“既是如此,你现下就归去检验,过几日交一篇切结书与我。”她慢条斯理的说着,一双眸子虽是温婉,但含了几分滑头,模糊有些似曾了解,“我可不听半个不字,如果说不,我可就奉告叔叔婶子。”
顾柔嘉忙笑道:“长主如许短长,可让人如何活呀?”她一面说,一面拉了温含芷跟在沈清身后。才打了帘子,就见安宁长主和寿王妃坐在桌前,此处凭栏,风带出去几分冷气。待见了顾、温二人,安宁长主笑得合不拢嘴:“如何?我说是这两个丫头不是?”她一面说,一面招手令两人来身边,一手一个拉住两人,笑盈盈的说:“今儿倒是赶巧,你们也来了运河泛舟,如此极好,我本想着要去请你二人,何如本日嫂子做东,我倒不好开这个口。”
“不熟谙,只是顾女人这般容色,就是想不熟谙却也难。”她笑了笑,又一次聘请,“那两位女人要不要与我同去?”
华衣少女瑟缩一下:“谁让她与我争论, 还说我是乌鸦……”她说到这里, 愈发委曲, 拉着那女子说,“清姐姐, 我被人欺负了, 你不向着我, 还说我。”

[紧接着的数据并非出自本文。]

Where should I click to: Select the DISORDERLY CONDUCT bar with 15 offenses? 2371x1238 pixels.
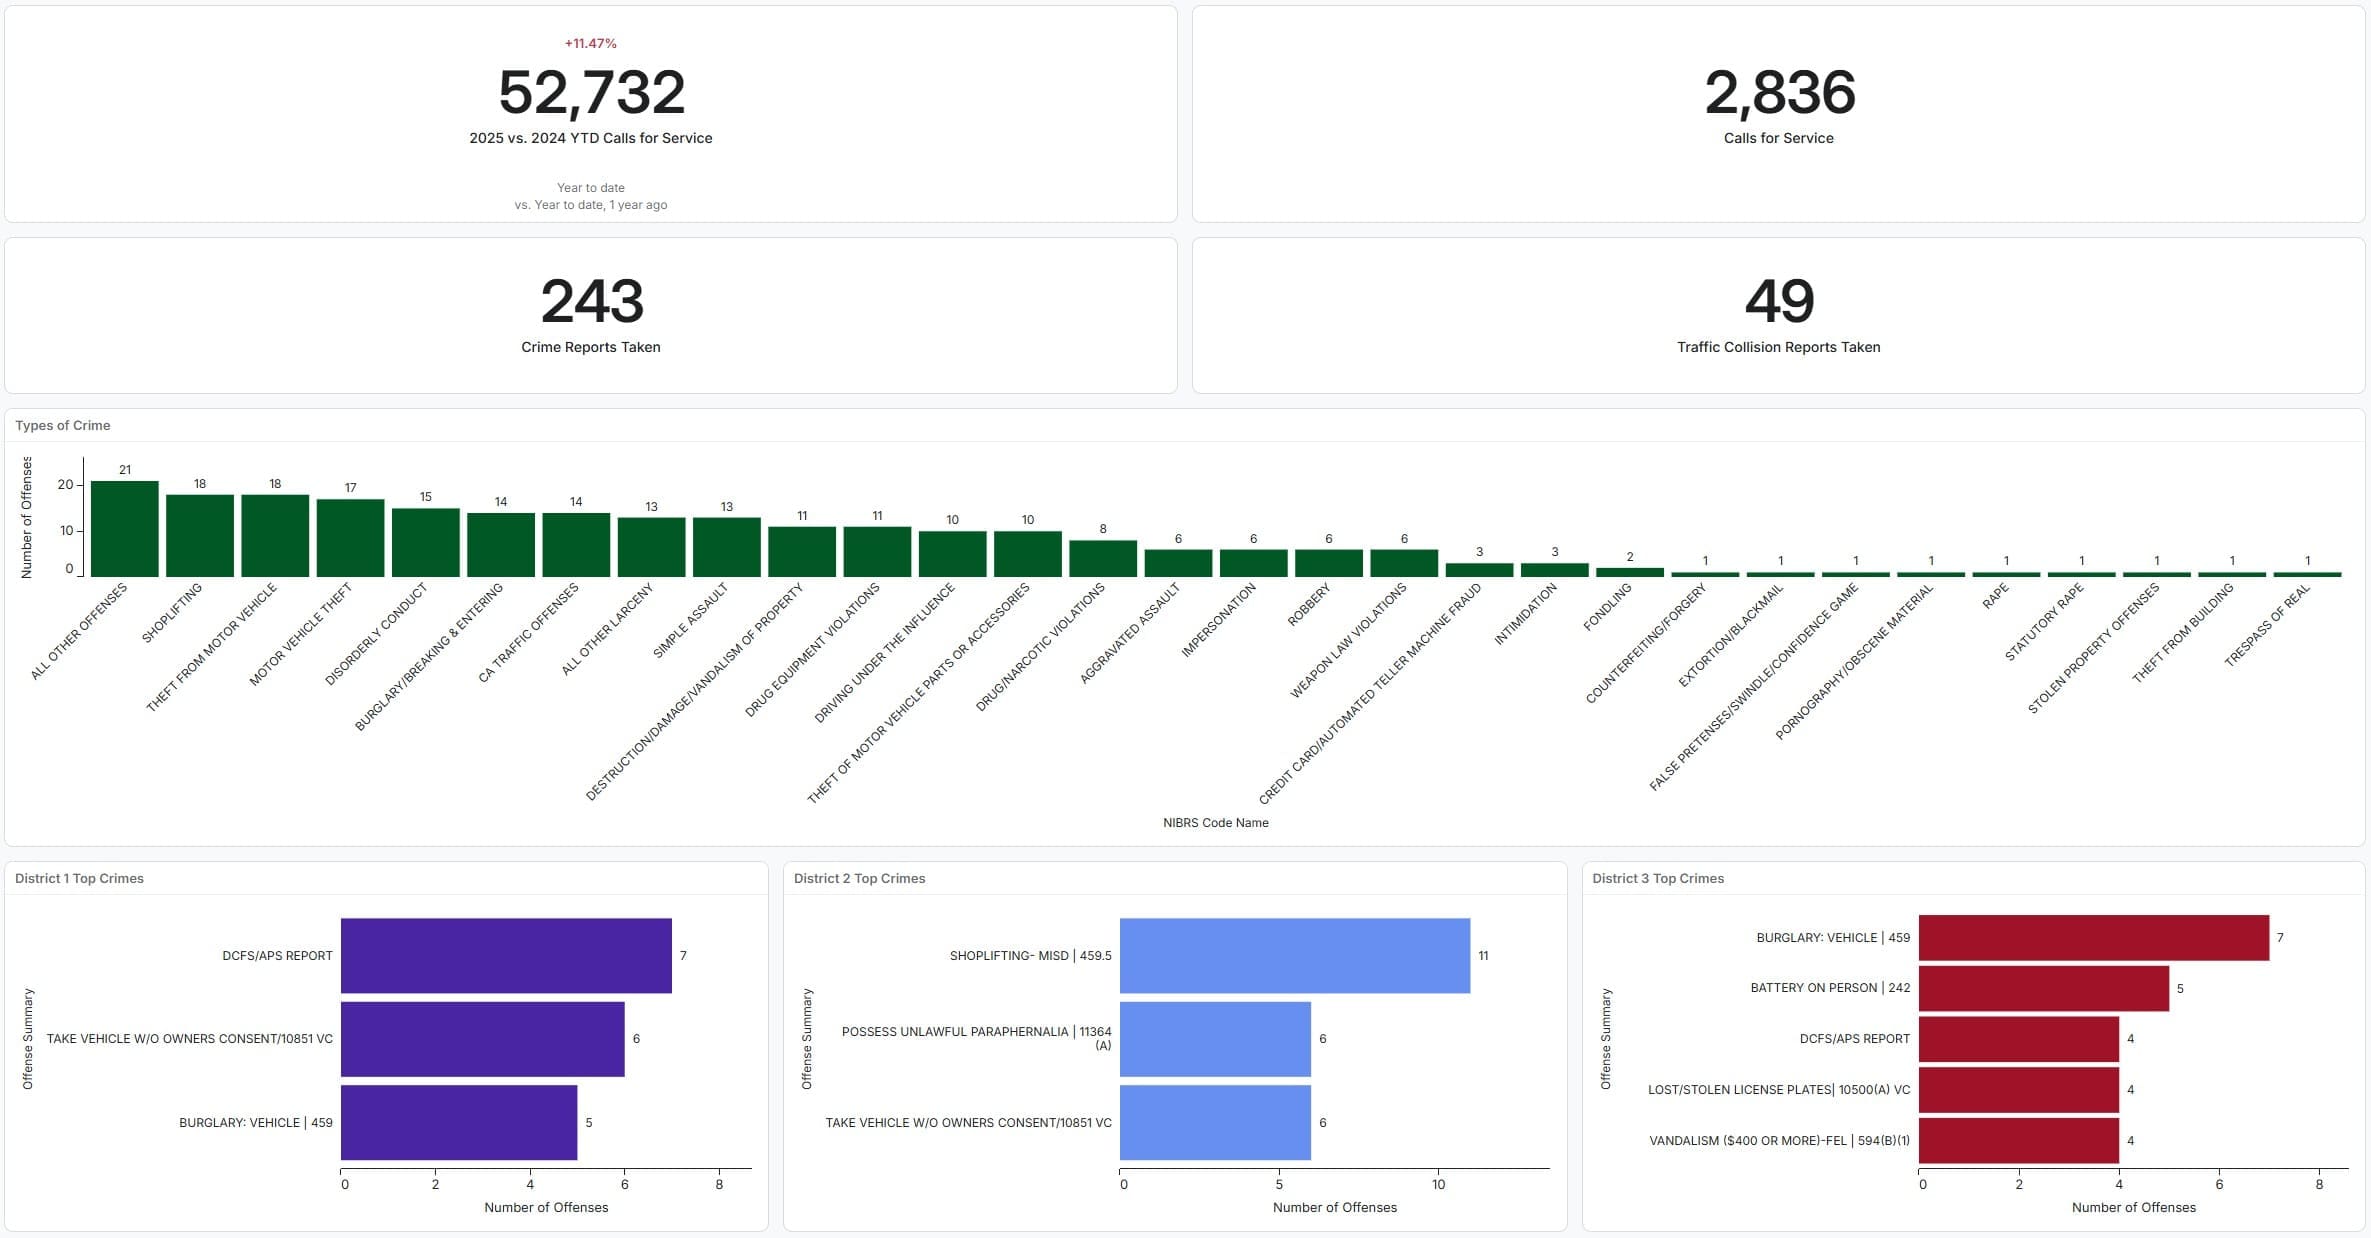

顾柔嘉细细打量过面前的两个少女,见两人不管是服饰、举止,无一不是上乘,何况华衣少女如此刁横,除了府上过分宠嬖之故,家世应也是一等一的上乘。方才顾柔嘉不过是要争一口气,并非当真要与华衣少女撕破脸,现下对方既然服软,如果再拧着不放,不但是本身宇量狭小,更偶然当中再开罪了出面调停的女子,因此她只是一笑:“女人客气了。”
声音随风远远的送来,都有些不逼真了。顾柔嘉顿时好笑,看来齐虎对这少女虽是无法,却也是放纵的。看着两人渐行渐远,顾柔嘉笑道:“多谢女人了。”
因此她只是婉拒:“谢女人美意,不敢劳烦。”她说着,便令明月抵了一钱银子给船翁,却被那女人托了手,附在耳边笑道:“我姓沈。”
而这位荣安郡主,身为寿王世子之女,最多也不过只是个县主,但她生得实在赶巧,和太/祖天子同月同日所生,先帝亲身封其为郡主,更遵循皇子的字辈,赐名为“清”,极得宫中宠嬖。
“我不信就是了。”见她似是为此感到困扰,沈清也就不再说此事,催促她吃清风饭后,“说来也是好笑,那白痴小时候好笑得很,既玩皮又笨,遇着事了还要哭鼻子。如本年事大了,倒成了京中大家称道的陆将军。”
又一次听到这话,顾柔嘉心中蓦地涌出惶恐来,强放心神笑道:“不过是茶前饭后的闲话,郡主可不要信,我与陆将军君子之交淡如水,绝非那种干系。”
她既是郡主,天然是沈家的人。沈清、沈清……顾柔嘉暗自沉吟,不觉悄悄咬着下唇,一派沉思的模样,惹得沈清含笑不知:“二位怎的立足不前?还狐疑我关键你们不成?”
“不。”顾柔嘉笑盈盈的望着面前的少女,复低声道,“女人……是寿王府的荣安郡主吧?”
华衣少女立时急了,忙拉着她:“清姐姐,我错了,姐姐不要奉告我父亲和母亲,我今后定然就不能出来玩啦。”
“你可晓得,在通往陇右道治所鄯州的路上,山路纵横,便埋伏着很多落草为寇的山匪,干着打家劫舍的买卖?”见顾柔嘉似是不觉得意,沈清神采凝重,连带着的浅笑也荡然无存,温婉的双眸中仿佛藏着担忧,“听祖父说,前些年朝廷调派钦差大臣往陇右道去,也是为了停歇旱情。可你猜如何着?才进了陇右道,连鄯州都还没到呢,钦差大臣一行,便给陇右道的山匪截了去,钦差卫队练习有素,便是和御林军开战也一定落败,但却也给这群山匪借着阵势之险全歼了。厥后,这山匪便要陇右道采访利用钱去赎钦差。钦差是代表陛下、代表朝廷来的,采访使怎敢怠慢,忙不迭用了九千两白银去赎。”